Stopping the bike is a disc at each end and while I liked the feel and power of the back brake, the front feels like many 1980s Italian brakes – lacking in feel and power, surprisingly on and off the bitumen.

If you haven’t ridden modern bikes with their great stoppers this might not be something you really notice, for the brakes are acceptable, but they aren’t nice to use, although maybe they will improve when they’ve had a chance to bed in.

The first part of our ride took us from Melbourne to the Great Ocean Road, instead of the twisties we hit the trails. While we enjoyed morning tea Royal Enfield staff dropped tyre pressures and removed the runner footpeg inserts, exposing the serrated metal off-road footpegs, essential for the muddy conditions we were about to experience.

I wasn’t feeling confident on the Himalayan in off-road conditions, it just seemed too tame, too retro, too much of a styling exercise to work off road… but it does, at least to its design brief, which is more ‘any road’ than ‘any trail’.

Standing up on the pegs is certainly part of the design brief, but these aspects weren’t designed by an enduro rider – the tank feels too far forward to grip with your knees and there’s a frame rail under the seat which my legs pressed against while standing. This is one aspect where the design falls down, but take this in context – if you’re an experienced dirt bike rider you’ll find lots of things to dislike. The Himalayan is designed for roads and, realistically, four-wheel-drive tracks. It’s not the sort of bike many owners will spend their time standing on their footpegs, but yes, I still heartily recommend you do so in any sort of tricky off-road conditions.

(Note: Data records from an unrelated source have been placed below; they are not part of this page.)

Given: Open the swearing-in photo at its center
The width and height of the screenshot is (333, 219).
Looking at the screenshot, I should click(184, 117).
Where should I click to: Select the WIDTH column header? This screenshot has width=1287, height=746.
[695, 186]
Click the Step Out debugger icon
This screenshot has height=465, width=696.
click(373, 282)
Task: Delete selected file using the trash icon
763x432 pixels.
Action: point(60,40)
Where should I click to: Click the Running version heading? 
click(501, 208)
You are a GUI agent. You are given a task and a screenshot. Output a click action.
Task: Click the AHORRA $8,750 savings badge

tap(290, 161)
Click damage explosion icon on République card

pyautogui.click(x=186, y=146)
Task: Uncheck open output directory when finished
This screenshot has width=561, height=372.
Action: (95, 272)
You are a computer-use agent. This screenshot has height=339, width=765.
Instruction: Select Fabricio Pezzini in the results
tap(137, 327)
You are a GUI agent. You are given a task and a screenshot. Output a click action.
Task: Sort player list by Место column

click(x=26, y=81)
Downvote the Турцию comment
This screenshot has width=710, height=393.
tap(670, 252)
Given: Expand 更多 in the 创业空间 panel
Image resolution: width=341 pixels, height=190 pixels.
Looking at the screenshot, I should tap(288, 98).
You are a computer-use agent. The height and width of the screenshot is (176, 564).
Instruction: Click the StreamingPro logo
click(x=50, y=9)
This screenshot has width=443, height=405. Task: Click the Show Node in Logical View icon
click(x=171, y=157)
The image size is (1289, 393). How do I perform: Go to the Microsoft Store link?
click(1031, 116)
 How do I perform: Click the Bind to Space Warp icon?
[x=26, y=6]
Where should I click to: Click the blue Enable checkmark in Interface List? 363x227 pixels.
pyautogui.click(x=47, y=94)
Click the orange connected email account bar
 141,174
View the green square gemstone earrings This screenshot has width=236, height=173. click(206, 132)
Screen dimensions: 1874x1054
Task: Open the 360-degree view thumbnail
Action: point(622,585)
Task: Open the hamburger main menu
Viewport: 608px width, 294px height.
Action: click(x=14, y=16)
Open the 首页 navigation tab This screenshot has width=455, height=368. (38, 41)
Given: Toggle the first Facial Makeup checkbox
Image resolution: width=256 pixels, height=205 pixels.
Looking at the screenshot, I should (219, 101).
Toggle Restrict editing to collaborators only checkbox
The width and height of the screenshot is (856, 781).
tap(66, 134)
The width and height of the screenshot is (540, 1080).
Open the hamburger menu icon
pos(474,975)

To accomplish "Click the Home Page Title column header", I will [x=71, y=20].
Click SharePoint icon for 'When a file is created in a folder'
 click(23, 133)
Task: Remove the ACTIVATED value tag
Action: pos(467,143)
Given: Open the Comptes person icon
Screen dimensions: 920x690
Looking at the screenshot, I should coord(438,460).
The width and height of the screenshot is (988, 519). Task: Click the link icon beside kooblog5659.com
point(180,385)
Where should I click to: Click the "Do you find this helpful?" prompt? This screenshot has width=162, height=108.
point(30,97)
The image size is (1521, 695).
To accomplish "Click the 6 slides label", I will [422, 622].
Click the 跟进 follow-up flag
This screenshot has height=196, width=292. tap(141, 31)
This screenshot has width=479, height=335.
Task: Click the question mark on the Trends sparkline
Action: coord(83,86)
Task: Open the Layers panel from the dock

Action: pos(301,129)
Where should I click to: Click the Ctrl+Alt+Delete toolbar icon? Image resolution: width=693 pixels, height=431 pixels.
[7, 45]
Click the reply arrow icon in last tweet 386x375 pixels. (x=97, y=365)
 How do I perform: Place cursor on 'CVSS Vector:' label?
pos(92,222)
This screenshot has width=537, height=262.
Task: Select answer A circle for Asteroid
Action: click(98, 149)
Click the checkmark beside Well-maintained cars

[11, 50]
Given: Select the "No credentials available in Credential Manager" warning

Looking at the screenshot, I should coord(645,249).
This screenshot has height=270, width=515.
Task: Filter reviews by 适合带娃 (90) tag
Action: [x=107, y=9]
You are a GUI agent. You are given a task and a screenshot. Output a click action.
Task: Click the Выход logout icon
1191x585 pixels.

We crossed a couple of creeks, we kept it on the throttle in the sand, we got cross-rutted on a downhill, we slipped and slid on Victorian clay… and the Himalayans kept on keeping on, eating the miles and taking us from scenic view to scenic view.

Sometimes it’s about performance and sometimes it’s about the journey.

If you’re looking for high performance, look elsewhere. If you’re looking for solid performance, the Himalayan might be for you.

 

 

What do I think?

It’s quite possible, were we to run a poll, that the Royal Enfield Himalayan would be voted the ugliest bike available today. However, it looks better in the metal and there are certainly many people who love the retro look and would like a retro-styled adventure bike.

And there’s others who know you’re not really looking at a bike when you’re riding it.

And others who will see a lot of Adventure in their future when the machine is priced at just $5,990 (+on-road costs).

Personally I enjoyed the Himalayan a lot more than I expected, and doing some crazy across Australia or across the Himalayas on a Royal Enfield Himalayan would be an absolute blast. Indeed, if the tour companies around the world using Royal Enfield machines don’t update to Himalayans, they’ve got rocks in their heads…

Royal Enfield has produced a bike which is totally identifiable as their own, yet it offers so much more than anything the company has offered before, and at a price which is pretty amazing.

I’ve no doubt people will have amazing adventures on their Himalayans.

 

More information at the Royal Enfield Australia website.

 

2 Comments

  1. Nice review, which conveys the essentials while providing the tactile essence of the experience. This type of report is much more content rich than the usual male ego masquerading as reportage, and was enjoyable to read.

  2. Wow! What a lovely, well-written review/ adventure tale. I really enjoyed reading this and agree the Himalayan is a lovely bike on and off road.